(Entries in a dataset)
• • • • • • •

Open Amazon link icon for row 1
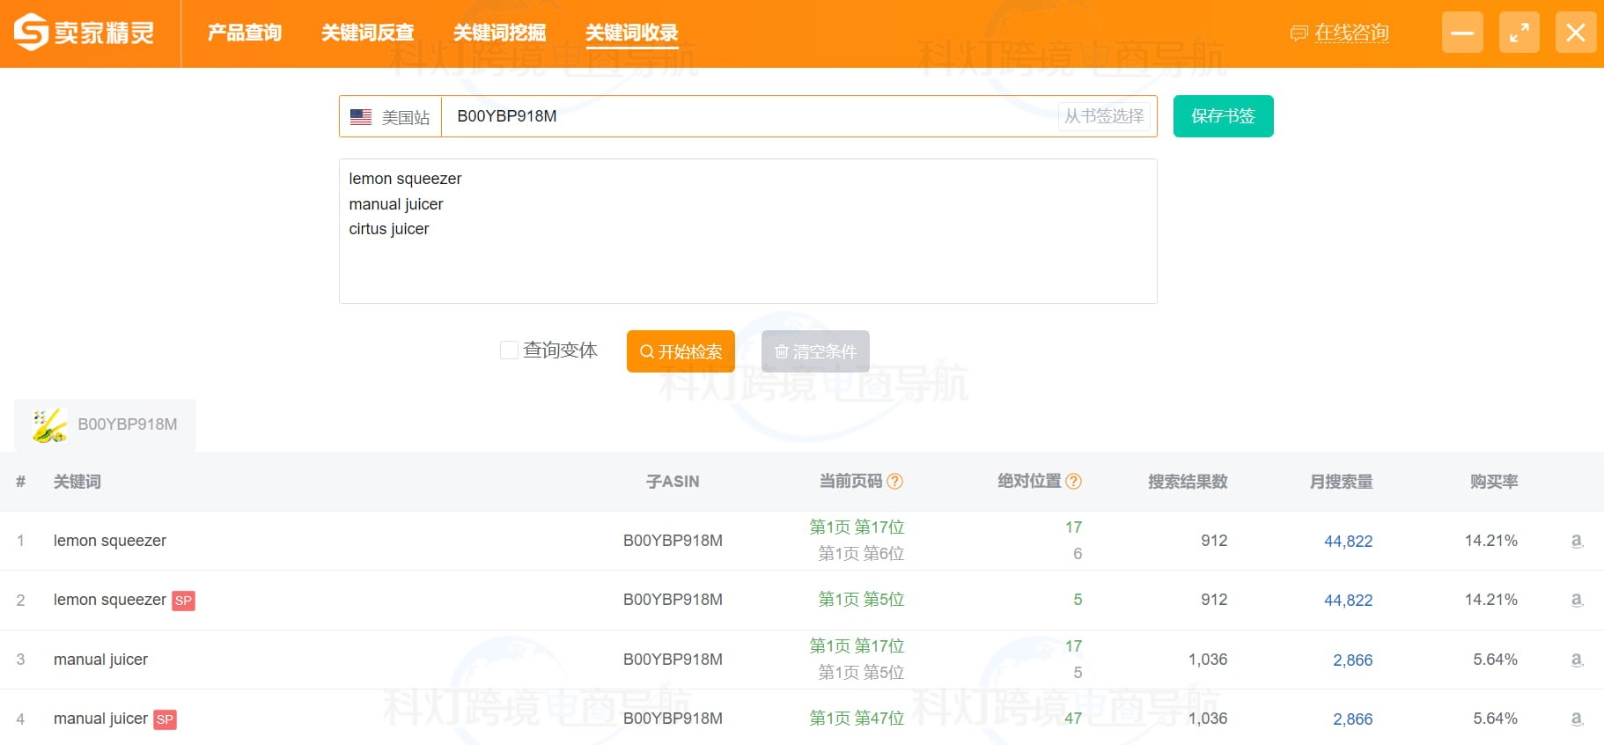The image size is (1604, 745). (x=1577, y=541)
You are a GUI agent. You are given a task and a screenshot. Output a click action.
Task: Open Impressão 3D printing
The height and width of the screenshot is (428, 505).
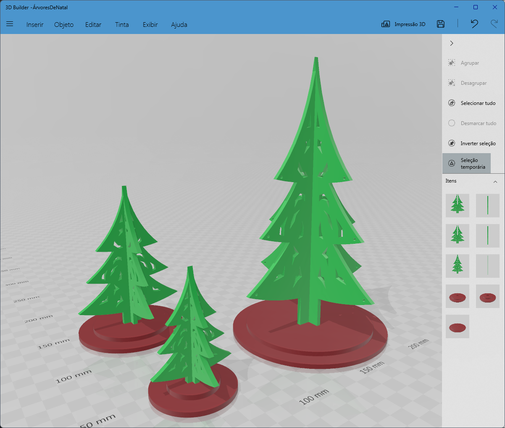403,24
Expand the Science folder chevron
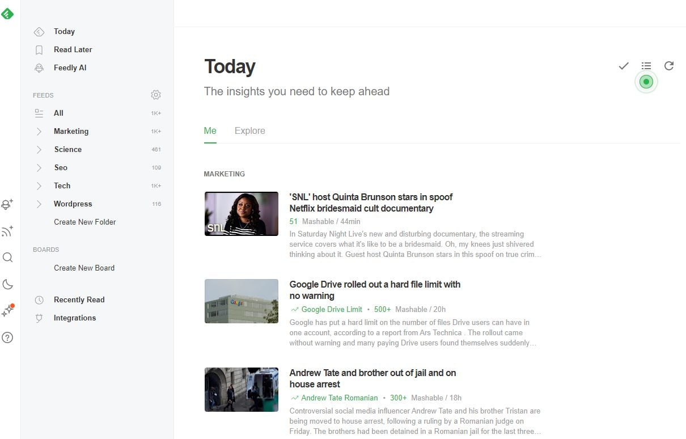686x439 pixels. point(39,150)
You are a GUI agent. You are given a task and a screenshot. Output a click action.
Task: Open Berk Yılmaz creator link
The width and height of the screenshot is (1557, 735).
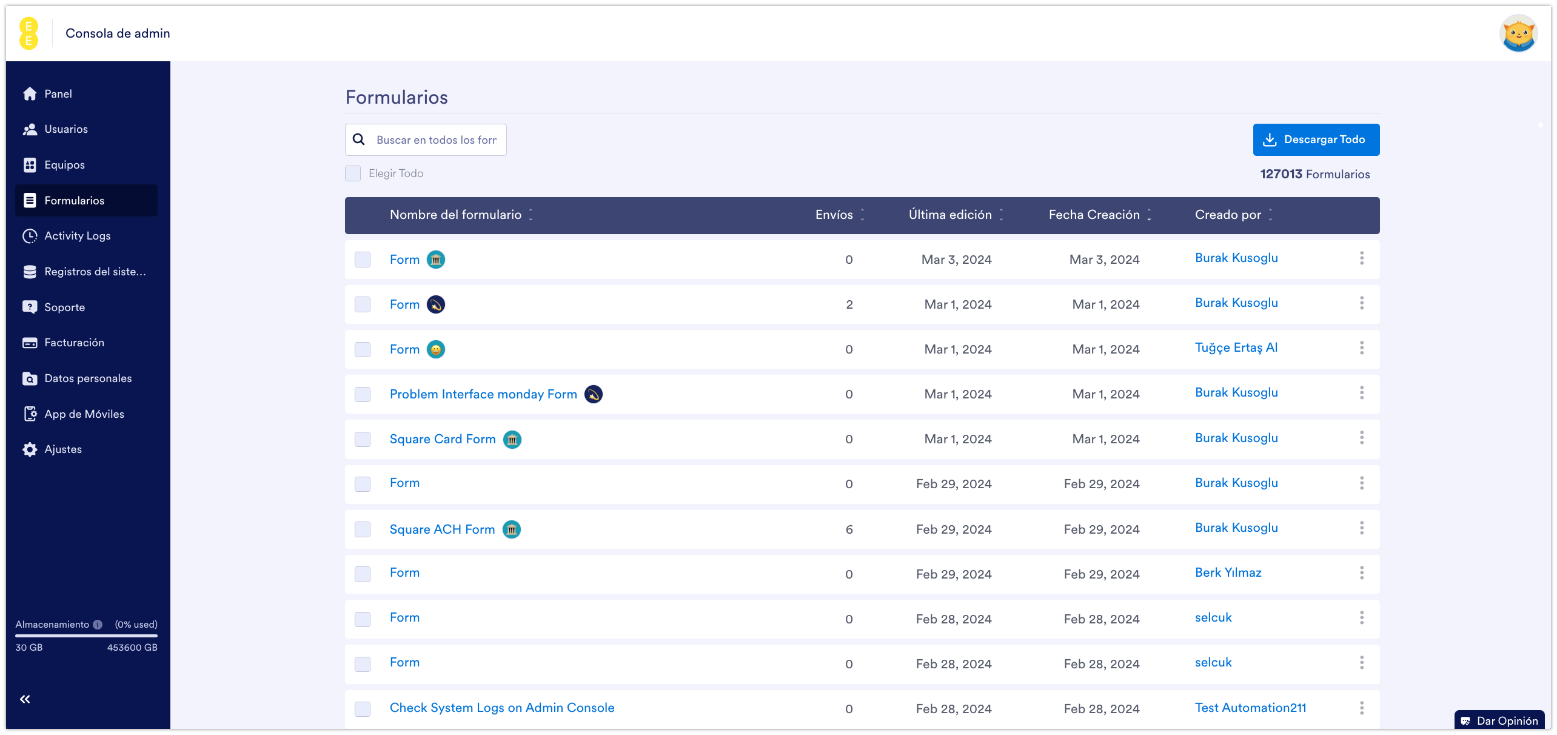pos(1228,572)
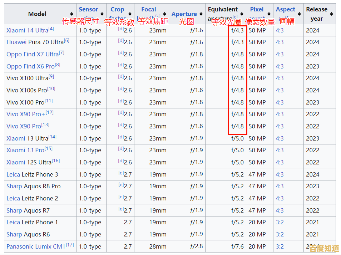Image resolution: width=341 pixels, height=255 pixels.
Task: Sort the Aperture column via arrow icon
Action: pos(201,14)
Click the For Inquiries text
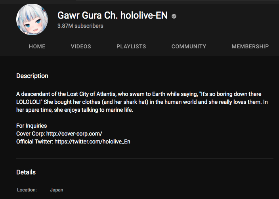The height and width of the screenshot is (199, 279). [x=31, y=126]
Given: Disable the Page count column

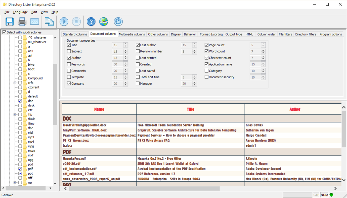Looking at the screenshot, I should tap(207, 45).
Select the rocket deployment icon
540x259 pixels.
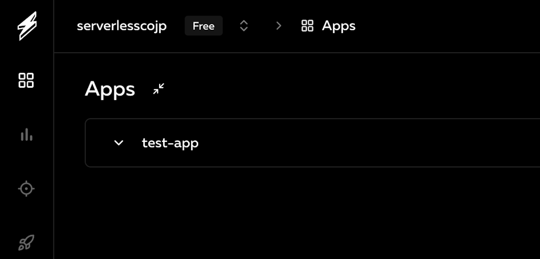26,243
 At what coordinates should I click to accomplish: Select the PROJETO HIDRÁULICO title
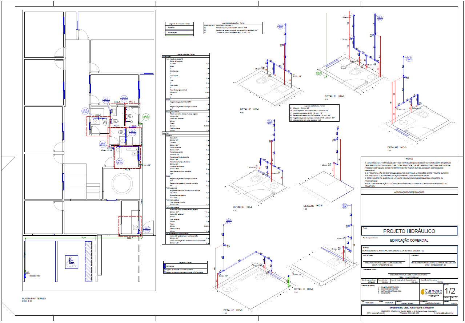click(x=409, y=231)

• • • • • • •

STATED PROBLEM: Rewrite the entries above as a numbered list, dropping blank lines and leaving out the pictures.

OUTPUT OF THE EXERCISE:
1. Open Amazon link icon for row 1
2. The image size is (1604, 745). (x=1577, y=541)
3. You are a GUI agent. You are given a task and a screenshot. Output a click action.
4. Task: Open Impressão 3D printing
5. The height and width of the screenshot is (428, 505).
6. 403,24
7. Expand the Science folder chevron
8. 686x439 pixels. point(39,150)
9. You are a GUI agent. You are given a task and a screenshot. Output a click action.
10. Task: Open Berk Yılmaz creator link
11. The width and height of the screenshot is (1557, 735).
12. pos(1228,572)
13. Image resolution: width=341 pixels, height=255 pixels.
14. Task: Sort the Aperture column via arrow icon
15. Action: pos(201,14)
16. Click the For Inquiries text
17. The height and width of the screenshot is (199, 279). [x=31, y=126]
18. Given: Disable the Page count column
19. Looking at the screenshot, I should tap(207, 45).
20. Select the rocket deployment icon
21. 540x259 pixels.
22. 26,243
23.  At what coordinates should I click to accomplish: Select the PROJETO HIDRÁULICO title
24. click(x=409, y=231)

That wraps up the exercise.